Akitoshi Hotta, Minyan Zhang, Hiroshi Shirai
Nuclear Science and Engineering | Volume 148 | Number 2 | October 2004 | Pages 208-225
Technical Paper | doi.org/10.13182/NSE04-A2452
Articles are hosted by Taylor and Francis Online.
A coupled plant simulation system TRAC/BF1-ENTRÉE was applied to the Nuclear Energy Agency/National Security Council boiling water reactor turbine trip benchmark. Through regular exercise 3 and extreme scenarios 3 and 4, its adequacy and robustness were validated. It was deduced that the cross-section format and the core boundary conditions are major influential factors causing errors in three-dimensional power predictions. Power swings observed in extreme scenarios were attributed to intermittent void generation and void sweeping driven by rapid pressurization. Based on a series of sensitivity studies for extreme scenario 4, it was confirmed that neglect of in-channel direct heating causes a large positive reactivity insertion and neglect of bypass direct heating causes only a small change in reactivity effects. Specifying an integration time-step size of <1 ms is recommended for keeping the numerical error within an acceptable level.
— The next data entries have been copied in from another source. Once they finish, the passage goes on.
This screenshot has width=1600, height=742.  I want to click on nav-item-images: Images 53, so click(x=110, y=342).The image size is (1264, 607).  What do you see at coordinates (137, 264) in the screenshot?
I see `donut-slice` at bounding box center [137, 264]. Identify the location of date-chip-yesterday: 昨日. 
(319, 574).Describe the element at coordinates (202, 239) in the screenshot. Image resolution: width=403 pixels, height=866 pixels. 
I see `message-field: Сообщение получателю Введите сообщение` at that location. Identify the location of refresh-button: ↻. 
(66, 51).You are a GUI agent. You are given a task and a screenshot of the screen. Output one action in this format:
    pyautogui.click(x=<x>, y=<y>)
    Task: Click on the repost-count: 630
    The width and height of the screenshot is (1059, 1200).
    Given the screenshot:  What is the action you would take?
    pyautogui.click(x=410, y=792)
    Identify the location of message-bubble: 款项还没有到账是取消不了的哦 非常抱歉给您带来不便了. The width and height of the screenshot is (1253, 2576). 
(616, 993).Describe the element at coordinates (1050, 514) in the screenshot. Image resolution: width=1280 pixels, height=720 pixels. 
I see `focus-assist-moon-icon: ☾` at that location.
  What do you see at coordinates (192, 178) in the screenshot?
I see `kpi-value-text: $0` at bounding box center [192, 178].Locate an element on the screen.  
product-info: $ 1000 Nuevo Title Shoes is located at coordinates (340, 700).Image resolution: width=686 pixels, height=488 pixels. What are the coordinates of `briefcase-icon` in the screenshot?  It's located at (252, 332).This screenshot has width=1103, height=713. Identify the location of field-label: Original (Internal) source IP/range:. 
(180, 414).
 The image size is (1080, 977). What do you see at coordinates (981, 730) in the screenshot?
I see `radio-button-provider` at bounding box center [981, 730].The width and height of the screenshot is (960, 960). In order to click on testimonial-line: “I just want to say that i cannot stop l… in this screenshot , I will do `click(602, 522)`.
To investigate the detailed in-channel void distribution and its possible influences on the fuel thermal margin, a one-way coupled system between TRAC/BF1-ENTRÉE and the three-field subchannel code NASCA was developed. Detailed void distributions at the upper part of the core where the boiling transition will occur become sufficiently uniform during the major period of the turbine trip event. Their influences on the thermal margin seem negligible.